Seventh Assignment of Error

{¶ 71} "The trial court erred in imposing consecutive sentences on the basis of facts determined by the court rather than by the jury."

{¶ 72} In a motion to supplement his appellate brief, Defendant argues that because the findings the trial court made pursuant to R.C. 2929.14(E)(4) in order to support consecutive sentences were neither facts admitted by him nor found by a jury, the sentences violated his Sixth Amendment right to trial by jury and the rule in Blakely v. Washington (2004), 542 U.S. ___, 124 S.Ct. 2531, 159 L.Ed.2d 403 and Apprendi v. New Jersey (2000), 530 U.S. 466, 120 S.Ct. 2348, 147 L.Ed2d 435. Stated differently, Defendant is asking this court to find that part of Ohio's felony sentencing scheme is unconstitutional.

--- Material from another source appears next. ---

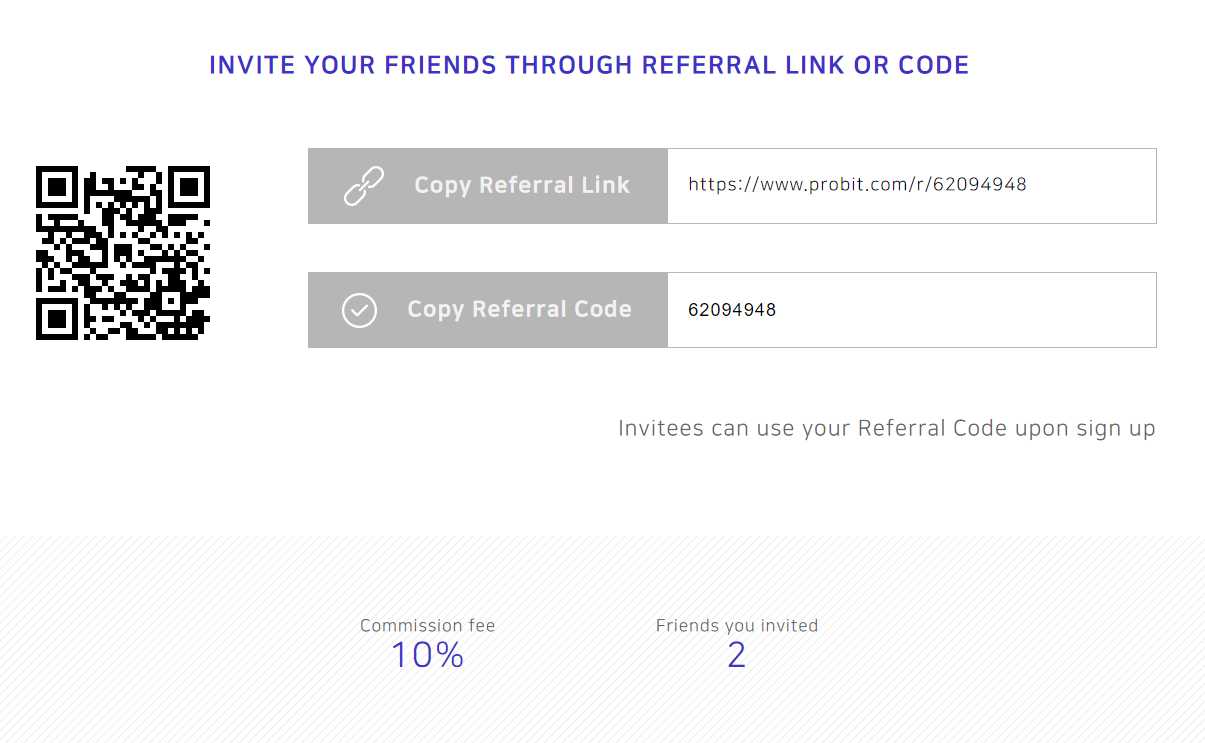
Task: Click the QR code's top-right finder square
Action: click(x=189, y=187)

{¶ 73} Defendant did not raise this issue in the trial court. As a result, any error in that regard has been waived and the issue has not preserved for appellate review. State v. Williams (1977), 51 Ohio St.2d 112; State v. Awan (1986), 22 Ohio St.3d 120; State v. Barnett (Dec. 28, 2004), Mahoning App. No. 02CA65, 2004-Ohio-7211. The fact that Blakely was not decided until after Defendant's sentencing hearing took place is not significant because the issues reviewed in Blakely were previously reviewed many times by the United States Supreme Court and other federal and state courts. Blakely is only the most recent progeny in a line of cases that includes the seminal case of Apprendi v. New Jersey, supra, which was decided years before Defendant's sentencing hearing. The issue Defendant is now attempting to raise on appeal under Blakely is essentially the same constitutional argument raised in Apprendi. This Sixth Amendment contention clearly could have been raised by Defendant in the trial court below. Constitutional rights, like any other rights, may be lost by a failure to assert them at the proper time. State v. Awan (1986), 22 Ohio St.3d 120. We will not address this constitutional challenge to Ohio's felony sentencing scheme which is being raised for the first time on appeal.

{¶ 74} The seventh assignment of error is overruled. The judgment of the trial court will be affirmed.

Brogan, P.J. And Donovan, J., concur.